▸ Action item
Print the data that follows again, keeping every line exact.

Records drawn from a dataset:
#####

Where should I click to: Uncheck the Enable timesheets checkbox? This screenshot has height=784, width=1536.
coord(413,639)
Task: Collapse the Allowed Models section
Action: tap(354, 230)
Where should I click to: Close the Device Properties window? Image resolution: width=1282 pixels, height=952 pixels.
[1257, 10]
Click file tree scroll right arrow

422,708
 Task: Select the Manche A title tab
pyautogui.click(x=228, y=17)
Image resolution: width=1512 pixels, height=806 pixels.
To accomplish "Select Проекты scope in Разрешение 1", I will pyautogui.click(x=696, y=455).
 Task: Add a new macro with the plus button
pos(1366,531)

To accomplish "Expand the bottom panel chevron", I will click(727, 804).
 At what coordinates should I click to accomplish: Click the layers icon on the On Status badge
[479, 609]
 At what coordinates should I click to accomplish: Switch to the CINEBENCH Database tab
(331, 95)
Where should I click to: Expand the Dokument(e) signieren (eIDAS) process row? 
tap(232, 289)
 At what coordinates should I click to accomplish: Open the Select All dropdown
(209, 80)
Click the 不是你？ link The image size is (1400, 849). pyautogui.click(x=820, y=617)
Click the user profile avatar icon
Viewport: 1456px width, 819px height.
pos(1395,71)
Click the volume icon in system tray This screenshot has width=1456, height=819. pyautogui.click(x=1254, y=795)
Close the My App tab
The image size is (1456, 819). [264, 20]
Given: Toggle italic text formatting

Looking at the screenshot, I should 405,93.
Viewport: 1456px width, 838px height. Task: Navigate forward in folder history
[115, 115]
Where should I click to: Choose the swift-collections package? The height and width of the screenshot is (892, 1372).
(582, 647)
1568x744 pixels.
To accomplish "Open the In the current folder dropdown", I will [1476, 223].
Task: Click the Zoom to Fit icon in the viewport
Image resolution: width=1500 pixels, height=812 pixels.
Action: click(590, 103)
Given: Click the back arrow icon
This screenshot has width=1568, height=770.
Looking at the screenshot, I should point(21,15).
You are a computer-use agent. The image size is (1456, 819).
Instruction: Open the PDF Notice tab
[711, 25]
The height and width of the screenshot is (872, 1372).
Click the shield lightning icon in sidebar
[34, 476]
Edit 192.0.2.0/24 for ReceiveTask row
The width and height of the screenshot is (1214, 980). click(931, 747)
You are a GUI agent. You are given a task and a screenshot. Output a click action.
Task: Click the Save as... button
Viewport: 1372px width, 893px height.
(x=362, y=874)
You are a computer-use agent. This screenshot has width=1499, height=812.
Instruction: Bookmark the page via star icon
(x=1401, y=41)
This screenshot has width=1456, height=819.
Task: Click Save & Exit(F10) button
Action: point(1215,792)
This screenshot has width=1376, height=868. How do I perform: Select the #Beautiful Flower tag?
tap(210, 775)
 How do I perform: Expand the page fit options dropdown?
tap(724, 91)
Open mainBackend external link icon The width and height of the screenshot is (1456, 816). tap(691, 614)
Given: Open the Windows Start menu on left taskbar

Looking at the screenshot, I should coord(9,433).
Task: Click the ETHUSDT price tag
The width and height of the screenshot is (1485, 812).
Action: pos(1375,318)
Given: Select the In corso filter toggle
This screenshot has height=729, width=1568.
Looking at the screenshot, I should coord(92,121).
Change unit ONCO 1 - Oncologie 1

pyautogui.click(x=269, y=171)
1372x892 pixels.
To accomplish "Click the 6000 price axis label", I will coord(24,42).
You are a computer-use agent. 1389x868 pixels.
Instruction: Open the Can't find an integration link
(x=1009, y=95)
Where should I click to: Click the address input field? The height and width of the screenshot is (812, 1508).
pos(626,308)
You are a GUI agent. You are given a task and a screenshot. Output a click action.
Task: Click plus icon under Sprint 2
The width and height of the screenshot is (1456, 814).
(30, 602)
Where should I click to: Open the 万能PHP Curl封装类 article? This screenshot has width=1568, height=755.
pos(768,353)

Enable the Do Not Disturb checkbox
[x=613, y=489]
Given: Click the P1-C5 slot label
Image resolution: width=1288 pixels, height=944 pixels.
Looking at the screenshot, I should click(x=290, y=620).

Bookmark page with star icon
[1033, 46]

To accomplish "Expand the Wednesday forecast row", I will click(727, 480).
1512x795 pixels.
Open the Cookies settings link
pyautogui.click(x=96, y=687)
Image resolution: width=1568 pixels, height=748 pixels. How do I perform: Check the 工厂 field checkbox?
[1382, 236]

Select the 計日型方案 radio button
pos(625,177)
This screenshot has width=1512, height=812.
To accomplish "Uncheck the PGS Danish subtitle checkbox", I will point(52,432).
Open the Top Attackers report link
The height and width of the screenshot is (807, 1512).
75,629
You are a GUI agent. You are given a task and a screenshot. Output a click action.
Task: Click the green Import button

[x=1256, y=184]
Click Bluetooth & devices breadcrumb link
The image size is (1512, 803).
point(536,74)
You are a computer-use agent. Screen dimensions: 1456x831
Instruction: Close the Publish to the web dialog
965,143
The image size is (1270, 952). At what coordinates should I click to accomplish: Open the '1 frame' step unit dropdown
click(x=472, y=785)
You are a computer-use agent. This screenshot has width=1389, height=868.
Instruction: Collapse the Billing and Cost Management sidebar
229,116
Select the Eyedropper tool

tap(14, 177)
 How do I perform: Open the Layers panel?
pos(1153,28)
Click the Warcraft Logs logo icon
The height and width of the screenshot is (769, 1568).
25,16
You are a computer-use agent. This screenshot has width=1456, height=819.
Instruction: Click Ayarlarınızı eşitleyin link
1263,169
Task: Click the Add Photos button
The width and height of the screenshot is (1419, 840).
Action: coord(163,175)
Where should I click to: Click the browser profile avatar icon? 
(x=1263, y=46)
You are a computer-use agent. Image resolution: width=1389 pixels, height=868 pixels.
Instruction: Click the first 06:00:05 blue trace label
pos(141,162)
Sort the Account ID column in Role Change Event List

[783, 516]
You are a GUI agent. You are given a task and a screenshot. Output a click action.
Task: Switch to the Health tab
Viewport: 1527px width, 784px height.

#####

▸ Finished task
Where should I click to: Uncheck the Enable timesheets checkbox? This screenshot has height=784, width=1536.
coord(413,639)
Task: Collapse the Allowed Models section
Action: tap(354, 230)
Where should I click to: Close the Device Properties window? Image resolution: width=1282 pixels, height=952 pixels.
[1257, 10]
Click file tree scroll right arrow

422,708
 Task: Select the Manche A title tab
pyautogui.click(x=228, y=17)
Image resolution: width=1512 pixels, height=806 pixels.
To accomplish "Select Проекты scope in Разрешение 1", I will pyautogui.click(x=696, y=455).
 Task: Add a new macro with the plus button
pos(1366,531)

To accomplish "Expand the bottom panel chevron", I will click(727, 804).
 At what coordinates should I click to accomplish: Click the layers icon on the On Status badge
[479, 609]
 At what coordinates should I click to accomplish: Switch to the CINEBENCH Database tab
(331, 95)
Where should I click to: Expand the Dokument(e) signieren (eIDAS) process row? 
tap(232, 289)
 At what coordinates should I click to accomplish: Open the Select All dropdown
(209, 80)
Click the 不是你？ link The image size is (1400, 849). pyautogui.click(x=820, y=617)
Click the user profile avatar icon
Viewport: 1456px width, 819px height.
pos(1395,71)
Click the volume icon in system tray This screenshot has width=1456, height=819. pyautogui.click(x=1254, y=795)
Close the My App tab
The image size is (1456, 819). [264, 20]
Given: Toggle italic text formatting

Looking at the screenshot, I should 405,93.
Viewport: 1456px width, 838px height. Task: Navigate forward in folder history
[115, 115]
Where should I click to: Choose the swift-collections package? The height and width of the screenshot is (892, 1372).
(582, 647)
1568x744 pixels.
To accomplish "Open the In the current folder dropdown", I will [1476, 223].
Task: Click the Zoom to Fit icon in the viewport
Image resolution: width=1500 pixels, height=812 pixels.
Action: click(590, 103)
Given: Click the back arrow icon
This screenshot has width=1568, height=770.
Looking at the screenshot, I should point(21,15).
You are a computer-use agent. The image size is (1456, 819).
Instruction: Open the PDF Notice tab
[711, 25]
The height and width of the screenshot is (872, 1372).
Click the shield lightning icon in sidebar
[34, 476]
Edit 192.0.2.0/24 for ReceiveTask row
The width and height of the screenshot is (1214, 980). click(931, 747)
You are a GUI agent. You are given a task and a screenshot. Output a click action.
Task: Click the Save as... button
Viewport: 1372px width, 893px height.
(x=362, y=874)
You are a computer-use agent. This screenshot has width=1499, height=812.
Instruction: Bookmark the page via star icon
(x=1401, y=41)
This screenshot has width=1456, height=819.
Task: Click Save & Exit(F10) button
Action: point(1215,792)
This screenshot has width=1376, height=868. How do I perform: Select the #Beautiful Flower tag?
tap(210, 775)
 How do I perform: Expand the page fit options dropdown?
tap(724, 91)
Open mainBackend external link icon The width and height of the screenshot is (1456, 816). tap(691, 614)
Given: Open the Windows Start menu on left taskbar

Looking at the screenshot, I should coord(9,433).
Task: Click the ETHUSDT price tag
The width and height of the screenshot is (1485, 812).
Action: pos(1375,318)
Given: Select the In corso filter toggle
This screenshot has height=729, width=1568.
Looking at the screenshot, I should coord(92,121).
Change unit ONCO 1 - Oncologie 1

pyautogui.click(x=269, y=171)
1372x892 pixels.
To accomplish "Click the 6000 price axis label", I will coord(24,42).
You are a computer-use agent. 1389x868 pixels.
Instruction: Open the Can't find an integration link
(x=1009, y=95)
Where should I click to: Click the address input field? The height and width of the screenshot is (812, 1508).
pos(626,308)
You are a GUI agent. You are given a task and a screenshot. Output a click action.
Task: Click plus icon under Sprint 2
The width and height of the screenshot is (1456, 814).
(30, 602)
Where should I click to: Open the 万能PHP Curl封装类 article? This screenshot has width=1568, height=755.
pos(768,353)

Enable the Do Not Disturb checkbox
[x=613, y=489]
Given: Click the P1-C5 slot label
Image resolution: width=1288 pixels, height=944 pixels.
Looking at the screenshot, I should click(x=290, y=620).

Bookmark page with star icon
[1033, 46]

To accomplish "Expand the Wednesday forecast row", I will click(727, 480).
1512x795 pixels.
Open the Cookies settings link
pyautogui.click(x=96, y=687)
Image resolution: width=1568 pixels, height=748 pixels. How do I perform: Check the 工厂 field checkbox?
[1382, 236]

Select the 計日型方案 radio button
pos(625,177)
This screenshot has width=1512, height=812.
To accomplish "Uncheck the PGS Danish subtitle checkbox", I will point(52,432).
Open the Top Attackers report link
The height and width of the screenshot is (807, 1512).
75,629
You are a GUI agent. You are given a task and a screenshot. Output a click action.
Task: Click the green Import button

[x=1256, y=184]
Click Bluetooth & devices breadcrumb link
The image size is (1512, 803).
point(536,74)
You are a computer-use agent. Screen dimensions: 1456x831
Instruction: Close the Publish to the web dialog
965,143
The image size is (1270, 952). At what coordinates should I click to accomplish: Open the '1 frame' step unit dropdown
click(x=472, y=785)
You are a computer-use agent. This screenshot has width=1389, height=868.
Instruction: Collapse the Billing and Cost Management sidebar
229,116
Select the Eyedropper tool

tap(14, 177)
 How do I perform: Open the Layers panel?
pos(1153,28)
Click the Warcraft Logs logo icon
The height and width of the screenshot is (769, 1568).
25,16
You are a computer-use agent. This screenshot has width=1456, height=819.
Instruction: Click Ayarlarınızı eşitleyin link
1263,169
Task: Click the Add Photos button
The width and height of the screenshot is (1419, 840).
Action: coord(163,175)
Where should I click to: Click the browser profile avatar icon? 
(x=1263, y=46)
You are a computer-use agent. Image resolution: width=1389 pixels, height=868 pixels.
Instruction: Click the first 06:00:05 blue trace label
pos(141,162)
Sort the Account ID column in Role Change Event List

[783, 516]
You are a GUI agent. You are given a task and a screenshot. Output a click action.
Task: Switch to the Health tab
Viewport: 1527px width, 784px height.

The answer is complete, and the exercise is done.